Could you show all lines in the entries below that contain the string "will"?

*** Excerpted records ***

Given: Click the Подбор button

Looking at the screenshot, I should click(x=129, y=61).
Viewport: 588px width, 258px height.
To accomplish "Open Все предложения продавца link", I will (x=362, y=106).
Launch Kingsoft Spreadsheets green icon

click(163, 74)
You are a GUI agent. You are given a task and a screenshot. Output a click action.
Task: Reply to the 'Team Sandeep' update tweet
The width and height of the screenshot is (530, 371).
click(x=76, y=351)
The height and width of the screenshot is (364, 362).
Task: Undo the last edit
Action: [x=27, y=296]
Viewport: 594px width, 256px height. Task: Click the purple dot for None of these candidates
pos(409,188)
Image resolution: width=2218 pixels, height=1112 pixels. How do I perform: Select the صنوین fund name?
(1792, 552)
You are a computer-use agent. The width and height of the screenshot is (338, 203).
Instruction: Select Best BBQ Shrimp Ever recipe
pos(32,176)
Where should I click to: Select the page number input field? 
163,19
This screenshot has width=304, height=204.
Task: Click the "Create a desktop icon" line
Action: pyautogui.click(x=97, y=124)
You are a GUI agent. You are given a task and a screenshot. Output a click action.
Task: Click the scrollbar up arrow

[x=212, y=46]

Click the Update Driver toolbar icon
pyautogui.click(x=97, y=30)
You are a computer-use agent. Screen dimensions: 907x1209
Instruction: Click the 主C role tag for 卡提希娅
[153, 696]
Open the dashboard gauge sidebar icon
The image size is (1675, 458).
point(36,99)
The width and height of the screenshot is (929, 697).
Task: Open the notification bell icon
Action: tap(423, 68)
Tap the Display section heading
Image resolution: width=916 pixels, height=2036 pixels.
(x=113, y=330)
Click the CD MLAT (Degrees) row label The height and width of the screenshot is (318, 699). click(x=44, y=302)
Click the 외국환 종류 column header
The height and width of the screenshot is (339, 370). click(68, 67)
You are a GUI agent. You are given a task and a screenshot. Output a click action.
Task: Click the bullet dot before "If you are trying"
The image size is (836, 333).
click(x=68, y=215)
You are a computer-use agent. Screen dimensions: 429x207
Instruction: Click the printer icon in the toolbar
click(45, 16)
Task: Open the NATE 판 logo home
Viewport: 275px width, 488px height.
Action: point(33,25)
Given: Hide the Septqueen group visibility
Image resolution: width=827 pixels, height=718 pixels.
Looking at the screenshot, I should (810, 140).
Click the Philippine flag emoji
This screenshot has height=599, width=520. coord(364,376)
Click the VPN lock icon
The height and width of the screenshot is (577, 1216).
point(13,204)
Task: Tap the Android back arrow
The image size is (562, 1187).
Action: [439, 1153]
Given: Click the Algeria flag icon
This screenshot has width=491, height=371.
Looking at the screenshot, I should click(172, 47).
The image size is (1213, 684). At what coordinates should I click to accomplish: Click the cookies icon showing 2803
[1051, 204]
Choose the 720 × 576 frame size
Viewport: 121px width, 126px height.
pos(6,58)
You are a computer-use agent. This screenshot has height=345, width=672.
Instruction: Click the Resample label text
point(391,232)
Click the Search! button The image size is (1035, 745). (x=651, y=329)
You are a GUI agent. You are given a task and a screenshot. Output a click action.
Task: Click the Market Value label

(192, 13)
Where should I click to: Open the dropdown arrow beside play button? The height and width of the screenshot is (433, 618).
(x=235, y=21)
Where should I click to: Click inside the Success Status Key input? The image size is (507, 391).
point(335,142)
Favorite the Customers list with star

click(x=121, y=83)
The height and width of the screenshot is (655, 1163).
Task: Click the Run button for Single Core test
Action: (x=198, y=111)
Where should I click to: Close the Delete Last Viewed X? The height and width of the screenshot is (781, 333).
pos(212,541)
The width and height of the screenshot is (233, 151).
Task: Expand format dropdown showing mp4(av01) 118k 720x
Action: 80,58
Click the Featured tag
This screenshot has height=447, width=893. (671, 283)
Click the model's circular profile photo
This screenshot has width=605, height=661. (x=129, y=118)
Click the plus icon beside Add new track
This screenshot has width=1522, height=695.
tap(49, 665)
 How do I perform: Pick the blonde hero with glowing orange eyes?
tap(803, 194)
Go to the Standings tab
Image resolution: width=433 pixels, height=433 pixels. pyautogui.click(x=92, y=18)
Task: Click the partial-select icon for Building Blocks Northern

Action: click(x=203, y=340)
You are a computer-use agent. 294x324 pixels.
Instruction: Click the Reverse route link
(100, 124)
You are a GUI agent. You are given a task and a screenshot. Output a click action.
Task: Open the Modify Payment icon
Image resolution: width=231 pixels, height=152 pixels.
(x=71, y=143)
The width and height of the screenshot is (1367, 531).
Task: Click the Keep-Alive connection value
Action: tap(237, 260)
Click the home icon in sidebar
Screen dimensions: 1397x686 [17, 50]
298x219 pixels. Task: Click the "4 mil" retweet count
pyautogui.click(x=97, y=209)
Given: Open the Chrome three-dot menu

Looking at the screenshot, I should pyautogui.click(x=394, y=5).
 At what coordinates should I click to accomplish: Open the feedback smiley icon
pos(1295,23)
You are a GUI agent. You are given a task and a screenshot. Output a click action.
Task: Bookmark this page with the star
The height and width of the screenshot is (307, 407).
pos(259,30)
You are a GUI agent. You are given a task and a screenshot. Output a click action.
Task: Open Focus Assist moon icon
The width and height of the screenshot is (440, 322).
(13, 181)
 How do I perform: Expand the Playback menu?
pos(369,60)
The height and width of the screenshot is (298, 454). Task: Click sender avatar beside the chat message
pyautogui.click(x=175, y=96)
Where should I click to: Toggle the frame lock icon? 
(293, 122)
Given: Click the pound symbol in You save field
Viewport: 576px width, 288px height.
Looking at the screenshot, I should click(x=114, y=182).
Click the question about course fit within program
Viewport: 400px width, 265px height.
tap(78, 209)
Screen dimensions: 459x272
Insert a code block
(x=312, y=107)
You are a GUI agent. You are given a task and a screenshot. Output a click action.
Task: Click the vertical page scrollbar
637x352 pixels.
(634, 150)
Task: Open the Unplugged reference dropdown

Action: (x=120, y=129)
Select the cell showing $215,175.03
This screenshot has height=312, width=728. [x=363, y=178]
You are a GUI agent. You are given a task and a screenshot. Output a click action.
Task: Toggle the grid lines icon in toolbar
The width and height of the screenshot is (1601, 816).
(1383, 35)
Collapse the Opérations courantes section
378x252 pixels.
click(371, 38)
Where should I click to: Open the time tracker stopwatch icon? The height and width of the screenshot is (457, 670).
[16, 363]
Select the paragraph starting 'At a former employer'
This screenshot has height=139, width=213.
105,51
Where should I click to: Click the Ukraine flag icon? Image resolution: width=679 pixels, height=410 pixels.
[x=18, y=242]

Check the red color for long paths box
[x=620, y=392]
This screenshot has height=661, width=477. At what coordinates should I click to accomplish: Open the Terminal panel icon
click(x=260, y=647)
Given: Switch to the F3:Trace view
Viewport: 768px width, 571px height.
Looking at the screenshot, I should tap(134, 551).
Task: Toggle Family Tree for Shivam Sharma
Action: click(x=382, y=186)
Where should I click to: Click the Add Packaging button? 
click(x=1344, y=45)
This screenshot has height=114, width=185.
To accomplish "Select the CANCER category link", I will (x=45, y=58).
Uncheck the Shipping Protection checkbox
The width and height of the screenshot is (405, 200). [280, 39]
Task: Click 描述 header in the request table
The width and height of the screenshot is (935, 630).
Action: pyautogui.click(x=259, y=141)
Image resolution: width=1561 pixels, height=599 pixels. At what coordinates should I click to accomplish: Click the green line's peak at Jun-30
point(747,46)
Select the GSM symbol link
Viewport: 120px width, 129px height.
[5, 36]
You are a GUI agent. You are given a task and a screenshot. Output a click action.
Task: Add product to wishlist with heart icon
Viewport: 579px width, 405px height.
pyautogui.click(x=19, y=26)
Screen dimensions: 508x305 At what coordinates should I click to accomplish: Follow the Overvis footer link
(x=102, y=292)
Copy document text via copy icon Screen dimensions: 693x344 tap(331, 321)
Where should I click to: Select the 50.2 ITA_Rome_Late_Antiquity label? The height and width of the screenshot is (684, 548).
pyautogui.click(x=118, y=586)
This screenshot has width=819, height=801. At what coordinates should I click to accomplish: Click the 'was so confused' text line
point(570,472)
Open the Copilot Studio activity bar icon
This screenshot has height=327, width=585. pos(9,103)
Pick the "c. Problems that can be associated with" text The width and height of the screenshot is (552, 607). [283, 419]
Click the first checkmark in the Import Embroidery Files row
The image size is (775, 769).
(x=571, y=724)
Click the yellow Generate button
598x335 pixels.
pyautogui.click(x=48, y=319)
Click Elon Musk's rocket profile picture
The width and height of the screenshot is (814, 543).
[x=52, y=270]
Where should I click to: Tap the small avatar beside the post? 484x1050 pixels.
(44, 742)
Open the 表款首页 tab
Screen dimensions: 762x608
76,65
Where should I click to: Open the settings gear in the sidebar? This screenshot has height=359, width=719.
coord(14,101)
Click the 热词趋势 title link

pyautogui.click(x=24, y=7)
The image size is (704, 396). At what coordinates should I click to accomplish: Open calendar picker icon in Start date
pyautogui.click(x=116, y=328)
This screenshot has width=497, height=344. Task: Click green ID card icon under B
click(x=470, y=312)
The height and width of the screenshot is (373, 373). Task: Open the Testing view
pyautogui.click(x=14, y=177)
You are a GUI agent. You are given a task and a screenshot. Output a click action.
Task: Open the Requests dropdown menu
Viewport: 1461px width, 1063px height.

*** End of Excerpted records ***

*Answer box*:
To accomplish "Open Все предложения продавца link", I will (x=362, y=106).
To accomplish "Select the CANCER category link", I will (x=45, y=58).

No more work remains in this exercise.